We are grateful to Patrice Horton ’02, Melinda Jackson ’07, Robert Hunter ’10, Airion Watkins-Clark ’10 (Beachwood and Excel Tech), and Diandre Byfield ’13 for giving up a day away from their professional responsibilities to offer powerful advice. When asked by one student how to deal with the pressure of making big decisions at a young age, professional actor and stay-at-home dad Robert Hunter expressed the importance of finding one’s passion and in order to do that, “Try everything: sports, drama, clubs. If you’re afraid to do it, then you really need to try it.” Patrice Horton, owner of public relations and marketing companies Tuff Love and Grand Central Station, added, “Once you find your purpose, the checks will come.”
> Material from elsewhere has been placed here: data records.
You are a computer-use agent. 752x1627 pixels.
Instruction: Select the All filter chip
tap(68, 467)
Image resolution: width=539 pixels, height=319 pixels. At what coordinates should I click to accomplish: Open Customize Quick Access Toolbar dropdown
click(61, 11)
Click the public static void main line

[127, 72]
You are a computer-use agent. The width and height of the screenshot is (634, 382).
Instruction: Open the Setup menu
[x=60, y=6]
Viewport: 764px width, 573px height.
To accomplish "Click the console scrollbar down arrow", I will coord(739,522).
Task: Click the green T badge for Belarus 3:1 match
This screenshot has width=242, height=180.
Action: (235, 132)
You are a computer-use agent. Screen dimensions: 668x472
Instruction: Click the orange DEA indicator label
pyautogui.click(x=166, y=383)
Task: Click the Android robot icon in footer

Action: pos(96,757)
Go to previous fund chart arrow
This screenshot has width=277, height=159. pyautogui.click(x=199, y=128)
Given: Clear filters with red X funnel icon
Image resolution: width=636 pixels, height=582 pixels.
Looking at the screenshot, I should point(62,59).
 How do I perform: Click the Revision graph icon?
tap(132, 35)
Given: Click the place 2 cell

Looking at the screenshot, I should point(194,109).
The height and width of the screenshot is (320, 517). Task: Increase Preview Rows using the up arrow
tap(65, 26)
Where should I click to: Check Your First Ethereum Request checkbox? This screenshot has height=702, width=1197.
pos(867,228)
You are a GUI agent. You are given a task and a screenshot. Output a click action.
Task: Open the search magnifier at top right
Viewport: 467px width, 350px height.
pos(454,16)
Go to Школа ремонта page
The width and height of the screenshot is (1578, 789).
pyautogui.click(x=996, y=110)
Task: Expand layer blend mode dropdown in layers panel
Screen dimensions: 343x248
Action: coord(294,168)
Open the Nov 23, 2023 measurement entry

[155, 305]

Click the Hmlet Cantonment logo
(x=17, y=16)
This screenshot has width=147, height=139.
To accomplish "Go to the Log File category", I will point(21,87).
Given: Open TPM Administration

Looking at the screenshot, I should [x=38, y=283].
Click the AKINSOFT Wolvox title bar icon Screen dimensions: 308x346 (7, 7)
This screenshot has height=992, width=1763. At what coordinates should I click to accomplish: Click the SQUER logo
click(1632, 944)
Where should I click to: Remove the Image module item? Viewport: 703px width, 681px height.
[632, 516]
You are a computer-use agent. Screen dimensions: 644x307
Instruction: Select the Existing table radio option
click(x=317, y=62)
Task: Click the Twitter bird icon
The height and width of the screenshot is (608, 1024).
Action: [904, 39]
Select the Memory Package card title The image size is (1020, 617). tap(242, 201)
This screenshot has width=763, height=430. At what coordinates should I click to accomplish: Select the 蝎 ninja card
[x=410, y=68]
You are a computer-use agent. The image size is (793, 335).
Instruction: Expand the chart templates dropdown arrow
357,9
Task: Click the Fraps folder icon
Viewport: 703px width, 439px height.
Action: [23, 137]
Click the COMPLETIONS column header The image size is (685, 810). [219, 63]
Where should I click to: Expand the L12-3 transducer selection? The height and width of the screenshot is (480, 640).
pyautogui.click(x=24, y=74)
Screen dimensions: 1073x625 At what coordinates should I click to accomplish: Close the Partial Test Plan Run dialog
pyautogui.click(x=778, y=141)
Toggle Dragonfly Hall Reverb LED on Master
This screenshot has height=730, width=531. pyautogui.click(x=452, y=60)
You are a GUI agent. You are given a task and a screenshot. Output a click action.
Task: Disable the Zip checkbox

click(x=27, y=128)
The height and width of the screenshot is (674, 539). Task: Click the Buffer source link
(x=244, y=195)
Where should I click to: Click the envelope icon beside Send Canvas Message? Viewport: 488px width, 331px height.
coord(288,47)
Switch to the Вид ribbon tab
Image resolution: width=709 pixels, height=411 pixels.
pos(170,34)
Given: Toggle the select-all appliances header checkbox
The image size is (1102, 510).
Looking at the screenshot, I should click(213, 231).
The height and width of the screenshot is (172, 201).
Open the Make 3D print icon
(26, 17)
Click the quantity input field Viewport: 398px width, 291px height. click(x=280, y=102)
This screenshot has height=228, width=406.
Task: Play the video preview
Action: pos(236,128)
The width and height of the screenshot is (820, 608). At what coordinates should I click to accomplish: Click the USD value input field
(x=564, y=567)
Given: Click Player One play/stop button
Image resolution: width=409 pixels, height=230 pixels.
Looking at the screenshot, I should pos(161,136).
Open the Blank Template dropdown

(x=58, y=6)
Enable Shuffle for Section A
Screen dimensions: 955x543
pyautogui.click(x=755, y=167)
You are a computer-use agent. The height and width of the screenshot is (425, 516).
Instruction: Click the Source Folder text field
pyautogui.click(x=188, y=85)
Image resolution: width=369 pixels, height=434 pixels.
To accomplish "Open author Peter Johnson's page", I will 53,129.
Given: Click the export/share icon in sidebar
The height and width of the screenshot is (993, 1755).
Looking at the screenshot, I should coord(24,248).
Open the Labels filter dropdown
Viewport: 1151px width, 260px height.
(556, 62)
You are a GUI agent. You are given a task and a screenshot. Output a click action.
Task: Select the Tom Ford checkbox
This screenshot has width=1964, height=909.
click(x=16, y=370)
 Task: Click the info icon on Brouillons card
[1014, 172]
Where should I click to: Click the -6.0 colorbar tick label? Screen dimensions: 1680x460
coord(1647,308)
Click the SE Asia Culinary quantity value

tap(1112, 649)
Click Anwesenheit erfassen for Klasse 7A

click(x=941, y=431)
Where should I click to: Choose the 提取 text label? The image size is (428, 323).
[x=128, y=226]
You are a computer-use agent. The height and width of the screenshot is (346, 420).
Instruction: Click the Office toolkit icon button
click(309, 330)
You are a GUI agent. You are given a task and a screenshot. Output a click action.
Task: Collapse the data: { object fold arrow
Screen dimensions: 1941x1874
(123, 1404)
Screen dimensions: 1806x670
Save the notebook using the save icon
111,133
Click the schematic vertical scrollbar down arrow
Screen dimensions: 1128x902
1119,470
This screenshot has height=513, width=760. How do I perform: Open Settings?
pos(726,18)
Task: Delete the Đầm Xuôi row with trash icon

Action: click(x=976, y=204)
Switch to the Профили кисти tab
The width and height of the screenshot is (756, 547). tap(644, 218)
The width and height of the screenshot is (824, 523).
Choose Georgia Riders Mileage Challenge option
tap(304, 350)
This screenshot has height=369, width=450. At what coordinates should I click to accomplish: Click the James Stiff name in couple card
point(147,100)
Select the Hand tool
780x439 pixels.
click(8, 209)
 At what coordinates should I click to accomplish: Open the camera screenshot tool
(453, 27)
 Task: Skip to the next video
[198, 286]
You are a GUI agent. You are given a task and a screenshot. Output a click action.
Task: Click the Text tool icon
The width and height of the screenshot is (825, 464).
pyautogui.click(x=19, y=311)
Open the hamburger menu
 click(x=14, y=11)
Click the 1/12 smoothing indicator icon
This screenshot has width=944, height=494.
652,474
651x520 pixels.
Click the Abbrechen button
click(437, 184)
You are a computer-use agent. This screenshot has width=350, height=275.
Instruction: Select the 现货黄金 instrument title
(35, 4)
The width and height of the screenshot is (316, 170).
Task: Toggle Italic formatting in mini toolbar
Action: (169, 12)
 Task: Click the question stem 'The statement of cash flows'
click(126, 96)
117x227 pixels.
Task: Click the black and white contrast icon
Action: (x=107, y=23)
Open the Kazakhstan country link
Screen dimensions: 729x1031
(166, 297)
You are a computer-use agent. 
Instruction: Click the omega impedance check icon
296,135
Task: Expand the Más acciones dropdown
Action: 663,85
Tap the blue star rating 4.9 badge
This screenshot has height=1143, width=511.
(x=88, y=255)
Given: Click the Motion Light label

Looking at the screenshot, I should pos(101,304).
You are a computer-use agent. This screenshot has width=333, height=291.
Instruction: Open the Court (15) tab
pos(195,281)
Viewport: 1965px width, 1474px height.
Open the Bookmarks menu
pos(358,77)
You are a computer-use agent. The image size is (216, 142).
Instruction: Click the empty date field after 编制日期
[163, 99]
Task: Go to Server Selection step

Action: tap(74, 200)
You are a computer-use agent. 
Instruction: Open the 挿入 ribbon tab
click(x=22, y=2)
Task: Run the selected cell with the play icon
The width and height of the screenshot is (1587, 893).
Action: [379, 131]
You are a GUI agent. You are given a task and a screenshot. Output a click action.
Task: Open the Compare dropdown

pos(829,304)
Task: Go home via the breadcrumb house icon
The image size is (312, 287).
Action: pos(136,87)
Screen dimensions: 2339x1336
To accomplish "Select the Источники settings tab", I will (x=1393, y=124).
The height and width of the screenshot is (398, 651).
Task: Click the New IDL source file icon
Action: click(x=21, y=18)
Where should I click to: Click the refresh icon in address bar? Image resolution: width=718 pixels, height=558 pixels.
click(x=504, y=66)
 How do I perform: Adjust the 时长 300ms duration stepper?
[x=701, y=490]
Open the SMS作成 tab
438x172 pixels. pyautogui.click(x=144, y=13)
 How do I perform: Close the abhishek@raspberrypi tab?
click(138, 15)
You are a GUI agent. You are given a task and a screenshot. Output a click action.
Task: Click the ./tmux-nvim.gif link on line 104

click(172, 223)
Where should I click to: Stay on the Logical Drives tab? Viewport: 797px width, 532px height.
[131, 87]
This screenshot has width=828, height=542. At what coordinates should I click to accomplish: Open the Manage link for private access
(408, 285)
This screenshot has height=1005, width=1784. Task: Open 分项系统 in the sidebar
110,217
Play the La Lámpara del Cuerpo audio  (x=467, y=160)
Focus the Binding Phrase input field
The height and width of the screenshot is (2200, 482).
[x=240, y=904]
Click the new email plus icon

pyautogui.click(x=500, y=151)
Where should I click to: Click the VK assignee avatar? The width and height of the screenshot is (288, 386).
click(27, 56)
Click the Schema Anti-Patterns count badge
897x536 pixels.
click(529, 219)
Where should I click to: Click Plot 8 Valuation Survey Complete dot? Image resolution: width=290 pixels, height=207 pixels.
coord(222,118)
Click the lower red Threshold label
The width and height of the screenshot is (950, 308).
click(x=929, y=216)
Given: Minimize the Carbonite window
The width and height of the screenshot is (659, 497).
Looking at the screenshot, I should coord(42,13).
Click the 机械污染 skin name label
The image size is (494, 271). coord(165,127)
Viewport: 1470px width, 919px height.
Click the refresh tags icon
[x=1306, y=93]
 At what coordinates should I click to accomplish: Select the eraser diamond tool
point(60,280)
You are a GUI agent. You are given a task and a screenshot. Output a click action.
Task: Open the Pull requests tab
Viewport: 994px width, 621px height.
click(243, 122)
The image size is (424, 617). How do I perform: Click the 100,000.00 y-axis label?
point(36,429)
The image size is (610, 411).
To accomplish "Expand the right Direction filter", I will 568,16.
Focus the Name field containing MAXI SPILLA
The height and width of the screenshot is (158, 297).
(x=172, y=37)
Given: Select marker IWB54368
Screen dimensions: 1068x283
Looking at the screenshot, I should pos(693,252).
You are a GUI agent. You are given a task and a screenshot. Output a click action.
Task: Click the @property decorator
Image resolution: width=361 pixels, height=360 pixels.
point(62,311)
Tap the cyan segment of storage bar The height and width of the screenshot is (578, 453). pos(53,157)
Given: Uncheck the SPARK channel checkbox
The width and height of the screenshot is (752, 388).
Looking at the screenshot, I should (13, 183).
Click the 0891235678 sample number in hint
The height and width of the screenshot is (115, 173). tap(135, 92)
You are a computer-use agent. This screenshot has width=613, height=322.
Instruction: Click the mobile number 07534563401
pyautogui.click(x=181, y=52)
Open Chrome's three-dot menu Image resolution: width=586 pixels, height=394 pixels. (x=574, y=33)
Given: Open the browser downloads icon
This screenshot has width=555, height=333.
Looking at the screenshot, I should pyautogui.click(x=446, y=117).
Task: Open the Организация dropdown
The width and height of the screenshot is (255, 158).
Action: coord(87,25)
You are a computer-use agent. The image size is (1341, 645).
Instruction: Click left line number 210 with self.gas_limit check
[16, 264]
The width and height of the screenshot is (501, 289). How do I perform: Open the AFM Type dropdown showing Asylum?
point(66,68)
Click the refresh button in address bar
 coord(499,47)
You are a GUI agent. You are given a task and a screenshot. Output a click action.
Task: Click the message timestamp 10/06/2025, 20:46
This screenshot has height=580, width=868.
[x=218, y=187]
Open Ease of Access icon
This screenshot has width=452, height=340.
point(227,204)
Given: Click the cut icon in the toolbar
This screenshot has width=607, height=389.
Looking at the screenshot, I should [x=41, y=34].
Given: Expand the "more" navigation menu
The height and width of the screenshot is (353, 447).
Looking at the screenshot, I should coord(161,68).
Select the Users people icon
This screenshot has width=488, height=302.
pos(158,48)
All of the panelists discussed the importance of communication and networking. They stressed the need to build relationships starting in high school and to overcome the fear of failure. Both fashion designer Diandre Byfield (co-creator of UNDERGOD) and technology entrepreneur Airion Watkins-Clark (CEO of WhatzGood Inc.) discussed the danger of doing business with friends. Watkins-Clark and Horton both emphasized the importance of continuing one’s education beyond the classroom and recommended TedTalks, YouTube, and podcasts as valuable resources.
Everyone agreed that students should attack their goals now and they aren’t too young to start working toward their dreams. Melinda Jackson, Founder and Executive Director of International Youth Leadership Foundation, quoted 13th Century Persian poet Rumi in response to a student’s every day frustrations: “If you are irritated by every rub, how will your mirror ever be polished?” and went on to explain that we need to rise above if we are going to be our best selves. Hunter closed the day by saying, “Don’t blame others for your mistakes. Start your discipline now. Respect your teachers. Outside of [your family], they are the only ones in your life who give without expecting anything back from you. I should know. I’m in a business where everyone I talk to wants something in return.”